“Dealing with performance art in a pandemic is nerve-racking,” admits Monsieur Zohore, a few days after organizing a guerrilla performance outside the Baltimore Museum of Art. On Sunday, November 28 at 4 p.m., Zohore, with twelve other artists in black robes, ate pizza and drank wine served on a long rectangular table while being dribbled in bright yellow paint. The performance was intended as a reenactment of Andy Warhol’s “The Last Supper” (1986), a giant yellow recreation of Leonardo Da Vinci’s famous fresco from 1498. The Warhol, a 35-foot-long double screen print of the Da Vinci on canvas, was listed for private sale by the museum for $40 million in early October but pulled off the market on October 28, the date of the intended sale.
“This is the first time I have ever performed in plein air, specifically outside and also unsanctioned by an institution,” says Zohore, a performance artist and recent MFA graduate of MICA’s Mount Royal School of Art. Zohore has established a record of performing works inside institutional spaces, offering humorous critique and melodramatic spectacle, but in the past, these have always been enacted with explicit consent. This performance, titled “MZ.18 (Endowment for the Future; Last Supper for Baltimore),” marks the first time Zohore has created and performed a critical work outside of these boundaries.
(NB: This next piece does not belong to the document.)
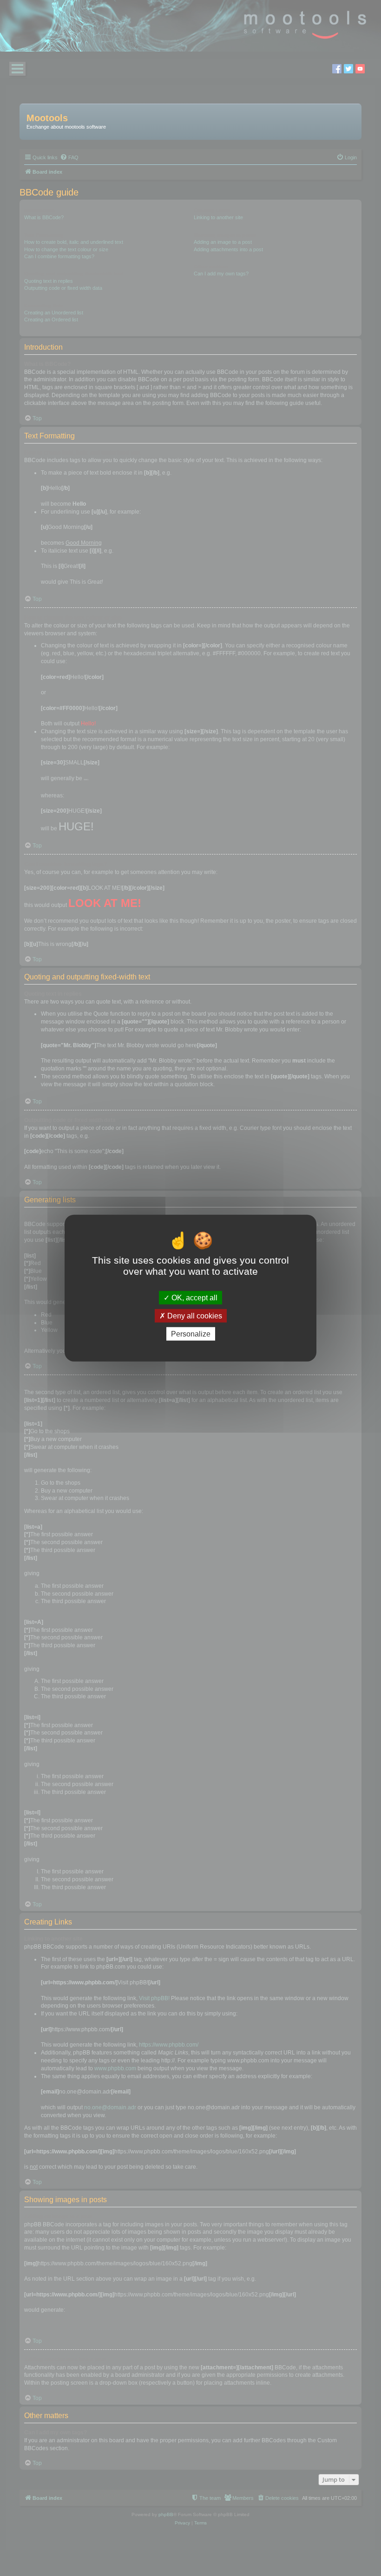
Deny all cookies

“I came up with the piece the day of the radio show about the deaccessioning,” says Zohore, referring to a WYPR segment where lawyer and former BMA Trustee Larry Eisenstein and I spoke to Tom Hall on Midday about the BMA’s controversial decision to deaccession Warhol’s “The Last Supper,” as well as paintings by Clyfford Still and Brice Marden. “I was sitting in a Trader Joe’s parking lot in a group chat with friends from Baltimore and we were all listening and, suddenly, I was just filled with passion and energy. I wanted to stand up for the artists in this community.”
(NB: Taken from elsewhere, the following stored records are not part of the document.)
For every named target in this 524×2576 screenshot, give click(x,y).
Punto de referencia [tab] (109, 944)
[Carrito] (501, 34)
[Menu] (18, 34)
A complete vision of the performance appeared in the artist’s mind, and he says this is how he typically works. He asked a few friends, casually, if they would mind being covered in yellow paint, and by the end of the day, Zohore had written a proposal and sent it out to a few trusted colleagues in the Baltimore, NY, and DC arts communities, both to gather critical feedback and to fund the project. “It was important to me to compensate the performers for their participation and time,” he says. “By the end of the weekend, I was contacted by Paul Henkel from Palo Gallery, and he agreed to fully fund the work.”